Zou ‘zelfverloochening’, vanuit dit perspectief, vandaag de dag niet opnieuw gewaardeerd kunnen worden, juist als het durven verliezen van jezelf aan het Léven en zo het Léven te behouden?

Mc.2,13-17 (16/1/2021)

Daarna ging Jezus opnieuw langs het meer. Een hele menigte kwam bij hem en hij gaf hen onderricht.
Verder gaande, zag hij Levi, [de zoon] van Alfeüs bij het tolhuis zitten.
“Volg mij”, zei hij tegen hem en hij stond op en volgde Jezus.
Jezus ging in op zijn uitnodiging voor een afscheidsmaal. En kijk: Veel tollenaars en zondaars kwamen ook
en lagen mee aan tafel met Jezus en zijn leerlingen. Ze waren met velen en ze volgden hem.
Toen de schriftgeleerden en farizeeën zagen dat hij at met tollenaars en zondaars, zeiden ze tegen zijn leerlingen:
“Waarom eet en drinkt hij met tollenaars en zondaars?”
Jezus hoorde dit en zei tegen hen: “Niet de gezonden hebben een dokter nodig, maar de zieken.
Niet om rechtvaardigen te roepen, ben ik gekomen, maar zondaars.”
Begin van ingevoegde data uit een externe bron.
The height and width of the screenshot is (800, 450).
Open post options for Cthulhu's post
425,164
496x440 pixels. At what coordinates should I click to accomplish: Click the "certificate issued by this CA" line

In dit verhaal passeren verschillende mensen de revue. (Natuurlijk zijn mensen niet zomaar op te delen in zondaars, farizeeën of leerlingen, de scheidingslijn loopt dwars door elke mens heen.)
- De zondaar: die zich verwijdert van G-d, er niet in slaagt tot z’n bestemming te komen.
- De Farizeeër: die voor zichzelf reeds bepaalde wie rechtvaardig is en wie zondaar.
- De leerling: die steeds opnieuw de zondaar in zichzelf tegenkomt.
En daartussen: Jezus, voor wie het kennelijk niets uitmaakt wat voor strafblad – of andere papieren, of geen papieren – iemand heeft.
Hij eet en drinkt met zondaars, vormt (tafel)gemeenschap met hen.
Dit betekende meer dan beleefdheid. Het gaat over verbondenheid, vertrouwen, vergeving.
“Niet om rechtvaardigen te roepen, ben ik gekomen, maar zondaars.”
Met allen wil hij omgaan. Onafhankelijk van wie ze zijn, wat ze gedaan hebben of tot welke groep ze behoren.
Hij accepteert hen, nog voor er sprake is van enige ommekeer. Onvoorwaardelijk biedt hij zijn liefde aan.
In plaats van veroordeling biedt hij hen aanvaarding; in plaats van afwijzing, verrassende liefde. Dat maakt je, gaan-de-weg, tot een ander mens!